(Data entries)
↓

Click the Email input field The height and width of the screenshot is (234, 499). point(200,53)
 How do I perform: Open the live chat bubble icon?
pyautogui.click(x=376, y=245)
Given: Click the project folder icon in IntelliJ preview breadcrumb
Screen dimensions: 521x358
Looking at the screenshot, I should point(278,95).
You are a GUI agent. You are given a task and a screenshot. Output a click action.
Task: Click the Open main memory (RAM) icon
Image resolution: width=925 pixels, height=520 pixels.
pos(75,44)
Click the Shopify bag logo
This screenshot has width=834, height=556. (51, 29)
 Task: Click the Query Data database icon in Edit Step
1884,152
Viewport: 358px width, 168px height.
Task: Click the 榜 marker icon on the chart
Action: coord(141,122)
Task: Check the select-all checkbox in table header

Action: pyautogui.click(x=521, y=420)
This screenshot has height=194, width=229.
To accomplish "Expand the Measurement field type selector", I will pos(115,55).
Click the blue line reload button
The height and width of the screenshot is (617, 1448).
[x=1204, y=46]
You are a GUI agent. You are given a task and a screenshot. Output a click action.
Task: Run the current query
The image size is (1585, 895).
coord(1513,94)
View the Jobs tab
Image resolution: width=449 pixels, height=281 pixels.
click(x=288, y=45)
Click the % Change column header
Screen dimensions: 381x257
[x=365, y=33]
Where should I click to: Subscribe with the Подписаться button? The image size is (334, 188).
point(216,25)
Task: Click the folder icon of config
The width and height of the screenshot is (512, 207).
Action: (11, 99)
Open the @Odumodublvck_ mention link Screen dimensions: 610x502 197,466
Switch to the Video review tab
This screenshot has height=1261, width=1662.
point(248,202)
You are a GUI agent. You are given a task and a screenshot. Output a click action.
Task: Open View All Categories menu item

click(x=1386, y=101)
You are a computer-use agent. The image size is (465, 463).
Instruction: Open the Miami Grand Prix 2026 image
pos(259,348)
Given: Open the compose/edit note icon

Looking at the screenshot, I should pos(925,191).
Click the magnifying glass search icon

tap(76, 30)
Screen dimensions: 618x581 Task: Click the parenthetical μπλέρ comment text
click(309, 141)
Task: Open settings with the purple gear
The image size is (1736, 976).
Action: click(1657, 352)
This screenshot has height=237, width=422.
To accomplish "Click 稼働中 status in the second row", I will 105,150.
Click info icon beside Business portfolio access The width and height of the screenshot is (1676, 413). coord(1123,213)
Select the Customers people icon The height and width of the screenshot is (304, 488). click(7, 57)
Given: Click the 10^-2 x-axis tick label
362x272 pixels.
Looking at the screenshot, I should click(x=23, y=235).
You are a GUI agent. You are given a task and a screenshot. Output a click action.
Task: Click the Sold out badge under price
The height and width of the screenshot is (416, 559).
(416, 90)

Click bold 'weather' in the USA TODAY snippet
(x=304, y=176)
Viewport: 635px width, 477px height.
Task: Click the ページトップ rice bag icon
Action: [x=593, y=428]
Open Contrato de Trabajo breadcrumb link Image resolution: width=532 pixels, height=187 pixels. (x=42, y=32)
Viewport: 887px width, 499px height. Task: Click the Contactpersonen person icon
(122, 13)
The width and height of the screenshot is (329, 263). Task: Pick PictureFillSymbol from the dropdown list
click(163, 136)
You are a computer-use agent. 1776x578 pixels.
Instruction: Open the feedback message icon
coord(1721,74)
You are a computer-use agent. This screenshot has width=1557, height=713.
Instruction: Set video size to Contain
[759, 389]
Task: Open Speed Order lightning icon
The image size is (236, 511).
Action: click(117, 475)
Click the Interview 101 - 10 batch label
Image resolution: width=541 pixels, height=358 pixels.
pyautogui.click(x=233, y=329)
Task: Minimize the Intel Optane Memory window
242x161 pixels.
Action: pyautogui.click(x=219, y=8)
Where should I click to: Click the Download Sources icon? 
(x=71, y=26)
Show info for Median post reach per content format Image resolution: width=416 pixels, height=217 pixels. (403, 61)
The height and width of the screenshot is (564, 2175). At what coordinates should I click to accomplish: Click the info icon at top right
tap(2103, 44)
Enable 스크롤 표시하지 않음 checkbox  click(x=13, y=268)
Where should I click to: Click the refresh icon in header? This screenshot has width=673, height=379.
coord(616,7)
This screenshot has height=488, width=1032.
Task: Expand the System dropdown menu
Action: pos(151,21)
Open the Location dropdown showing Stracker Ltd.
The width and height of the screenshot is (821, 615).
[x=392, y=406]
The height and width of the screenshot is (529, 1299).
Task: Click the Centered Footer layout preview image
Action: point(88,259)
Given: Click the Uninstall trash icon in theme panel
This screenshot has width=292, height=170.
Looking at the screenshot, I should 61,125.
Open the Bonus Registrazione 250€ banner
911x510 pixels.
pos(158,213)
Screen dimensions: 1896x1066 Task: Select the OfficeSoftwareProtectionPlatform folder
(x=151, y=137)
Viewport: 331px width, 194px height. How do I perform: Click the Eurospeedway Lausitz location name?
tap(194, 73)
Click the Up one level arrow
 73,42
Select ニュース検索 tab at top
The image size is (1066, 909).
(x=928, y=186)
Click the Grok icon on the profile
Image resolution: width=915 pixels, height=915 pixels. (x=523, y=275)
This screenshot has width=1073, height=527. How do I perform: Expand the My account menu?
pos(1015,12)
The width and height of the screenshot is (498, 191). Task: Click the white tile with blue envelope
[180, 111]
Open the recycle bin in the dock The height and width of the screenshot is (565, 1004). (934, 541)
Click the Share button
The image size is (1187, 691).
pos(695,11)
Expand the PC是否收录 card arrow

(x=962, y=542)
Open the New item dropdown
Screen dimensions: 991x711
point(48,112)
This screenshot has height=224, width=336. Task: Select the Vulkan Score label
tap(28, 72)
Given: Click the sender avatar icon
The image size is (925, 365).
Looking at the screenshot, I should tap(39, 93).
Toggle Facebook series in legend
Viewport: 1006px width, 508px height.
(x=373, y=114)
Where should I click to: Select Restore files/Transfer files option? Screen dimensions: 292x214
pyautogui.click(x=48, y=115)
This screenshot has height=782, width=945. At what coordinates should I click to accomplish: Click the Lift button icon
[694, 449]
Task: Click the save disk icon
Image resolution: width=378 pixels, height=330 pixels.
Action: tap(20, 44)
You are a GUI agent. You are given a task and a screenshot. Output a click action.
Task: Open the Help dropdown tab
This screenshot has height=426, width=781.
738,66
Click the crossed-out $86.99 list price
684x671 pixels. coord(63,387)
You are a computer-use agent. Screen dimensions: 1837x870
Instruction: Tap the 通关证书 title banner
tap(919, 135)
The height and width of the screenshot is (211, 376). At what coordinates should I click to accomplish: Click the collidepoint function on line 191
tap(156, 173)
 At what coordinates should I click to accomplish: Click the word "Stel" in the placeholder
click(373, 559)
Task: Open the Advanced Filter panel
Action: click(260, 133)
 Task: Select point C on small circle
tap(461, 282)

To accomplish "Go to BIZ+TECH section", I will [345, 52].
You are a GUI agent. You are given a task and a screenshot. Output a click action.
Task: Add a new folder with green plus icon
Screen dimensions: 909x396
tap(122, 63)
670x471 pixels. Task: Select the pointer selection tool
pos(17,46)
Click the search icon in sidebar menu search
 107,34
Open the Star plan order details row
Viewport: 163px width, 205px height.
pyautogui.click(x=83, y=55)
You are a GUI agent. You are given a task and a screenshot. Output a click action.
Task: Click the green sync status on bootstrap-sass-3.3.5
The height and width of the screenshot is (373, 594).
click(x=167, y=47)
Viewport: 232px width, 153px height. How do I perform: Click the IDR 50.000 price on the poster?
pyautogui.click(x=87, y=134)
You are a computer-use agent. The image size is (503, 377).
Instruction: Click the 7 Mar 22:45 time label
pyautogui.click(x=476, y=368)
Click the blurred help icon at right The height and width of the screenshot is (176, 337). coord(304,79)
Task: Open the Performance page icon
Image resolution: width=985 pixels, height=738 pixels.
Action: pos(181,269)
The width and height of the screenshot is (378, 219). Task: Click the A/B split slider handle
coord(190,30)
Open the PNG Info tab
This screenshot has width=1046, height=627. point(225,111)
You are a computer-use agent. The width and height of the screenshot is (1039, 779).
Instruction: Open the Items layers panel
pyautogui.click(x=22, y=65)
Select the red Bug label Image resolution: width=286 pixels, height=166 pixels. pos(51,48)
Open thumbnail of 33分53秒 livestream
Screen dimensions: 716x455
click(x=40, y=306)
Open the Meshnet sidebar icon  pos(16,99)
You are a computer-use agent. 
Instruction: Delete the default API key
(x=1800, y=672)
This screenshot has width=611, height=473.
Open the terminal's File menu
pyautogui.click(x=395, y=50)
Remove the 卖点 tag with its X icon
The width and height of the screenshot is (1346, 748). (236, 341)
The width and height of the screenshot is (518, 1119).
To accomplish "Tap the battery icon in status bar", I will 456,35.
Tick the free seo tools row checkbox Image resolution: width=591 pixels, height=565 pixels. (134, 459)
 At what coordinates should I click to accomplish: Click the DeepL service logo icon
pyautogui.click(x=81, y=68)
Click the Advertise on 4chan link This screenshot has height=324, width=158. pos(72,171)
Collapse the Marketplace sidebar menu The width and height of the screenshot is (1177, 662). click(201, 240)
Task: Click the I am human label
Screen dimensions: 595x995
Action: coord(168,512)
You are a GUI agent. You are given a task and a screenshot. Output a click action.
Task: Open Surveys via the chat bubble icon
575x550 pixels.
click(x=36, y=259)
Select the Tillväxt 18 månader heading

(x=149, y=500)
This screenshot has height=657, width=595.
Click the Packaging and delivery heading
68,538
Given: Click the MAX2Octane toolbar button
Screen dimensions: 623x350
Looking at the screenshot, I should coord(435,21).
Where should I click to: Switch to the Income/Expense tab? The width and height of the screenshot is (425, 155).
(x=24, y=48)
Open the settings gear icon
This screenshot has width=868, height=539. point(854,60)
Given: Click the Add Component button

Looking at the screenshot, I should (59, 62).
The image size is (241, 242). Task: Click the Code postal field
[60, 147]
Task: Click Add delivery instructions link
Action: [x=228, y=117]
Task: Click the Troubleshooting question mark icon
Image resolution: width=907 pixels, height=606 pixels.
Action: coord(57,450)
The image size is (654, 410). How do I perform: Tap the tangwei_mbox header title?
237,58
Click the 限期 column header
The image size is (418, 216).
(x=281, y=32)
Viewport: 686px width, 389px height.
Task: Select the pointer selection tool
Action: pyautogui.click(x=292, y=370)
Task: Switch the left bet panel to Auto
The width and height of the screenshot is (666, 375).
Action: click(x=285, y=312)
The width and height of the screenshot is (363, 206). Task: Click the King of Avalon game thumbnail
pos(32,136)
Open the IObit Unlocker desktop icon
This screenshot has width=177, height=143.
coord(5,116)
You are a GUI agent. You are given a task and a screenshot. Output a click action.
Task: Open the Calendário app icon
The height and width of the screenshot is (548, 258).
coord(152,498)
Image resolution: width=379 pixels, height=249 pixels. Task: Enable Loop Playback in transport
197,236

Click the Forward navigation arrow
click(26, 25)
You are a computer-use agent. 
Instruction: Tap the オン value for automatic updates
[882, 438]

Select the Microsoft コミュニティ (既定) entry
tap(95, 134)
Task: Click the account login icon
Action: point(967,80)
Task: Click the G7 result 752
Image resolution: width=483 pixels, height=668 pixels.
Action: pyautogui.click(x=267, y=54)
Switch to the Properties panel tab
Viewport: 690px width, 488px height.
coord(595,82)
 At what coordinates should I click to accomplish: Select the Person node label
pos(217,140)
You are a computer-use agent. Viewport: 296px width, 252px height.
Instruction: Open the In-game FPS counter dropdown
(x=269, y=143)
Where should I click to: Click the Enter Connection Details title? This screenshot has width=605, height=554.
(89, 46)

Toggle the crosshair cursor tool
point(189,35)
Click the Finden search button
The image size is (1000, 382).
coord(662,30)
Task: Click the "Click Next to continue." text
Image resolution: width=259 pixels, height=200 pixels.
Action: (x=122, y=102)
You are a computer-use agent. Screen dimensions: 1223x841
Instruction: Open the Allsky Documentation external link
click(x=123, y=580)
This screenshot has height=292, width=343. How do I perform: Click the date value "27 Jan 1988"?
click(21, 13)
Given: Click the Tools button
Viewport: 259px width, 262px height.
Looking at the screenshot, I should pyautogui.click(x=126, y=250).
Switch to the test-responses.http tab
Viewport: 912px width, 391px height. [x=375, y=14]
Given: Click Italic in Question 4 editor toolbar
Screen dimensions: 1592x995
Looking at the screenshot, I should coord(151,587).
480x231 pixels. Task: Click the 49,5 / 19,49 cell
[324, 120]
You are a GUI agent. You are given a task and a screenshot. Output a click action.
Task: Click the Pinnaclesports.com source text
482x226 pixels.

↑

> [Written exercise] Give the lines of the material from the line containing "This screenshot has height=292, width=343." through the last line as a JSON list of strings, one string per line, omitting blank lines.

> [Full output]
[
  "This screenshot has height=292, width=343. How do I perform: Click the date value \"27 Jan 1988\"?",
  "click(21, 13)",
  "Given: Click the Tools button",
  "Viewport: 259px width, 262px height.",
  "Looking at the screenshot, I should pyautogui.click(x=126, y=250).",
  "Switch to the test-responses.http tab",
  "Viewport: 912px width, 391px height. [x=375, y=14]",
  "Given: Click Italic in Question 4 editor toolbar",
  "Screen dimensions: 1592x995",
  "Looking at the screenshot, I should coord(151,587).",
  "480x231 pixels. Task: Click the 49,5 / 19,49 cell",
  "[324, 120]",
  "You are a GUI agent. You are given a task and a screenshot. Output a click action.",
  "Task: Click the Pinnaclesports.com source text",
  "482x226 pixels."
]